▸ **BRIEF**
From the first line to the last, reproduce the records exactly.

▸ **SUPPLIED DATA**
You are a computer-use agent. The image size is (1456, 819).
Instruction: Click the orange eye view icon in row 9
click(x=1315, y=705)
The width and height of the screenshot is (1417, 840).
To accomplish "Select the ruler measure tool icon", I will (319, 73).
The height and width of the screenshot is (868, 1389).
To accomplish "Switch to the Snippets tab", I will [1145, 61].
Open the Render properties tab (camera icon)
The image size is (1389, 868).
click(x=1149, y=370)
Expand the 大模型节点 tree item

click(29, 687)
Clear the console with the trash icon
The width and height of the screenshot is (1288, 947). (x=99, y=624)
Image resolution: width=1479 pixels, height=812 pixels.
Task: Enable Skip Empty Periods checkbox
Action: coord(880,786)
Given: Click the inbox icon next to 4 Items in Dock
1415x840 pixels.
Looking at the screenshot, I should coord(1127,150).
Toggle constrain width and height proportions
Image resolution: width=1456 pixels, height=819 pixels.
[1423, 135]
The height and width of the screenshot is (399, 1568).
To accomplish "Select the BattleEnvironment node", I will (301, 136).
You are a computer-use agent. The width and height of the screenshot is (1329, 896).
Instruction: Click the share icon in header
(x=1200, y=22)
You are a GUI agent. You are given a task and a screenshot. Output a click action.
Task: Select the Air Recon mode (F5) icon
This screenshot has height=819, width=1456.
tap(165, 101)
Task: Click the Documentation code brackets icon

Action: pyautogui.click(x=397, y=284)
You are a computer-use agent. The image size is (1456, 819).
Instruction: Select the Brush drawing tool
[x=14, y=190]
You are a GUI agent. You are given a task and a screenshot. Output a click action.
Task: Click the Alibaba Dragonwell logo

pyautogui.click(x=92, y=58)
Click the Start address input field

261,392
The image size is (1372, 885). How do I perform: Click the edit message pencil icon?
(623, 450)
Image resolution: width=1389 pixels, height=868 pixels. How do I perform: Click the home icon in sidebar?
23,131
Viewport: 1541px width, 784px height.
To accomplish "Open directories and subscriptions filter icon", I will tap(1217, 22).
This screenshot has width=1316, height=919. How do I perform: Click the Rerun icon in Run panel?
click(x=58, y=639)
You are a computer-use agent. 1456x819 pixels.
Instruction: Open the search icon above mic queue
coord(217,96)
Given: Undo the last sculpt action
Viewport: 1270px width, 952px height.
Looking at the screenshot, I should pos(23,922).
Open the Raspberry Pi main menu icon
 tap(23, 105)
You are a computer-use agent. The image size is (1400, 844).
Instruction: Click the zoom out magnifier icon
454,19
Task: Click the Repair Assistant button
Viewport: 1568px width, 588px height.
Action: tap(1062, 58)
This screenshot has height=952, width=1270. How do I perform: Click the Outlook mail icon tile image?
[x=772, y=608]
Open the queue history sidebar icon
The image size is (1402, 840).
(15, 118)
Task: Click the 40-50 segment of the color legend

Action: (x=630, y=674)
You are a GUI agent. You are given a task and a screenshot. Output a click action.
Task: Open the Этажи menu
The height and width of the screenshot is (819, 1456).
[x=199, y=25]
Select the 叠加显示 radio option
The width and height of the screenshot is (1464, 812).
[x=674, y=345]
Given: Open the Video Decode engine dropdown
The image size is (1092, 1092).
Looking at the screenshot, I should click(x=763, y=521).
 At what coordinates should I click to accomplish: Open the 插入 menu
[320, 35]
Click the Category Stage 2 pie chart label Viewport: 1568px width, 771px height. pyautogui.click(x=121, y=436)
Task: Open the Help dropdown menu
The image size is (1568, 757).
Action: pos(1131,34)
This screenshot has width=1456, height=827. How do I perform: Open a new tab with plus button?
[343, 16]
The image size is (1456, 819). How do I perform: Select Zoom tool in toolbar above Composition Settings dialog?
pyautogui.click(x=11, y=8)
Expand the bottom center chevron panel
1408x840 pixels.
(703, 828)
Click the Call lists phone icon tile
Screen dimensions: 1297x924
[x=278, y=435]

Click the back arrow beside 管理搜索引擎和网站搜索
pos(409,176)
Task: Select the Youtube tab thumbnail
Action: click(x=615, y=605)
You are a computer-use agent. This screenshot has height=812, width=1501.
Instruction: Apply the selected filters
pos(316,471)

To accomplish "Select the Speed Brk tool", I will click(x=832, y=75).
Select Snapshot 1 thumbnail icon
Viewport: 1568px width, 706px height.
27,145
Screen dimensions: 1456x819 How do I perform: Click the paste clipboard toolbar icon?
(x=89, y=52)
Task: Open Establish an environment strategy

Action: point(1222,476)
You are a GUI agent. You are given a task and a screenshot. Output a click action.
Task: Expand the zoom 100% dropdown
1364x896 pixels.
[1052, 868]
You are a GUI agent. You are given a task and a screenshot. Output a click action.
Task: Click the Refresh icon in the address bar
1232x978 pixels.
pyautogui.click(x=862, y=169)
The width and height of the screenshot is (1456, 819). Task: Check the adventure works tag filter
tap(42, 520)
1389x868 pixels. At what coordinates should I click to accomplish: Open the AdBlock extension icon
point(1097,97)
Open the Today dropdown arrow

▸ **SOLUTION TO THE EXERCISE**
You are a computer-use agent. The image size is (1456, 819).
Instruction: Click the orange eye view icon in row 9
click(x=1315, y=705)
The width and height of the screenshot is (1417, 840).
To accomplish "Select the ruler measure tool icon", I will (319, 73).
The height and width of the screenshot is (868, 1389).
To accomplish "Switch to the Snippets tab", I will [1145, 61].
Open the Render properties tab (camera icon)
The image size is (1389, 868).
click(x=1149, y=370)
Expand the 大模型节点 tree item

click(29, 687)
Clear the console with the trash icon
The width and height of the screenshot is (1288, 947). (x=99, y=624)
Image resolution: width=1479 pixels, height=812 pixels.
Task: Enable Skip Empty Periods checkbox
Action: coord(880,786)
Given: Click the inbox icon next to 4 Items in Dock
1415x840 pixels.
Looking at the screenshot, I should coord(1127,150).
Toggle constrain width and height proportions
Image resolution: width=1456 pixels, height=819 pixels.
[1423, 135]
The height and width of the screenshot is (399, 1568).
To accomplish "Select the BattleEnvironment node", I will (301, 136).
You are a computer-use agent. The width and height of the screenshot is (1329, 896).
Instruction: Click the share icon in header
(x=1200, y=22)
You are a GUI agent. You are given a task and a screenshot. Output a click action.
Task: Select the Air Recon mode (F5) icon
This screenshot has height=819, width=1456.
tap(165, 101)
Task: Click the Documentation code brackets icon

Action: pyautogui.click(x=397, y=284)
You are a computer-use agent. The image size is (1456, 819).
Instruction: Select the Brush drawing tool
[x=14, y=190]
You are a GUI agent. You are given a task and a screenshot. Output a click action.
Task: Click the Alibaba Dragonwell logo

pyautogui.click(x=92, y=58)
Click the Start address input field

261,392
The image size is (1372, 885). How do I perform: Click the edit message pencil icon?
(623, 450)
Image resolution: width=1389 pixels, height=868 pixels. How do I perform: Click the home icon in sidebar?
23,131
Viewport: 1541px width, 784px height.
To accomplish "Open directories and subscriptions filter icon", I will tap(1217, 22).
This screenshot has width=1316, height=919. How do I perform: Click the Rerun icon in Run panel?
click(x=58, y=639)
You are a computer-use agent. 1456x819 pixels.
Instruction: Open the search icon above mic queue
coord(217,96)
Given: Undo the last sculpt action
Viewport: 1270px width, 952px height.
Looking at the screenshot, I should pos(23,922).
Open the Raspberry Pi main menu icon
 tap(23, 105)
You are a computer-use agent. The image size is (1400, 844).
Instruction: Click the zoom out magnifier icon
454,19
Task: Click the Repair Assistant button
Viewport: 1568px width, 588px height.
Action: tap(1062, 58)
This screenshot has height=952, width=1270. How do I perform: Click the Outlook mail icon tile image?
[x=772, y=608]
Open the queue history sidebar icon
The image size is (1402, 840).
(15, 118)
Task: Click the 40-50 segment of the color legend

Action: (x=630, y=674)
You are a GUI agent. You are given a task and a screenshot. Output a click action.
Task: Open the Этажи menu
The height and width of the screenshot is (819, 1456).
[x=199, y=25]
Select the 叠加显示 radio option
The width and height of the screenshot is (1464, 812).
[x=674, y=345]
Given: Open the Video Decode engine dropdown
The image size is (1092, 1092).
Looking at the screenshot, I should click(x=763, y=521).
 At what coordinates should I click to accomplish: Open the 插入 menu
[320, 35]
Click the Category Stage 2 pie chart label Viewport: 1568px width, 771px height. pyautogui.click(x=121, y=436)
Task: Open the Help dropdown menu
The image size is (1568, 757).
Action: pos(1131,34)
This screenshot has width=1456, height=827. How do I perform: Open a new tab with plus button?
[343, 16]
The image size is (1456, 819). How do I perform: Select Zoom tool in toolbar above Composition Settings dialog?
pyautogui.click(x=11, y=8)
Expand the bottom center chevron panel
1408x840 pixels.
(703, 828)
Click the Call lists phone icon tile
Screen dimensions: 1297x924
[x=278, y=435]

Click the back arrow beside 管理搜索引擎和网站搜索
pos(409,176)
Task: Select the Youtube tab thumbnail
Action: click(x=615, y=605)
You are a computer-use agent. This screenshot has height=812, width=1501.
Instruction: Apply the selected filters
pos(316,471)

To accomplish "Select the Speed Brk tool", I will click(x=832, y=75).
Select Snapshot 1 thumbnail icon
Viewport: 1568px width, 706px height.
27,145
Screen dimensions: 1456x819 How do I perform: Click the paste clipboard toolbar icon?
(x=89, y=52)
Task: Open Establish an environment strategy

Action: point(1222,476)
You are a GUI agent. You are given a task and a screenshot. Output a click action.
Task: Expand the zoom 100% dropdown
1364x896 pixels.
[1052, 868]
You are a GUI agent. You are given a task and a screenshot. Output a click action.
Task: Click the Refresh icon in the address bar
1232x978 pixels.
pyautogui.click(x=862, y=169)
The width and height of the screenshot is (1456, 819). Task: Check the adventure works tag filter
tap(42, 520)
1389x868 pixels. At what coordinates should I click to accomplish: Open the AdBlock extension icon
point(1097,97)
Open the Today dropdown arrow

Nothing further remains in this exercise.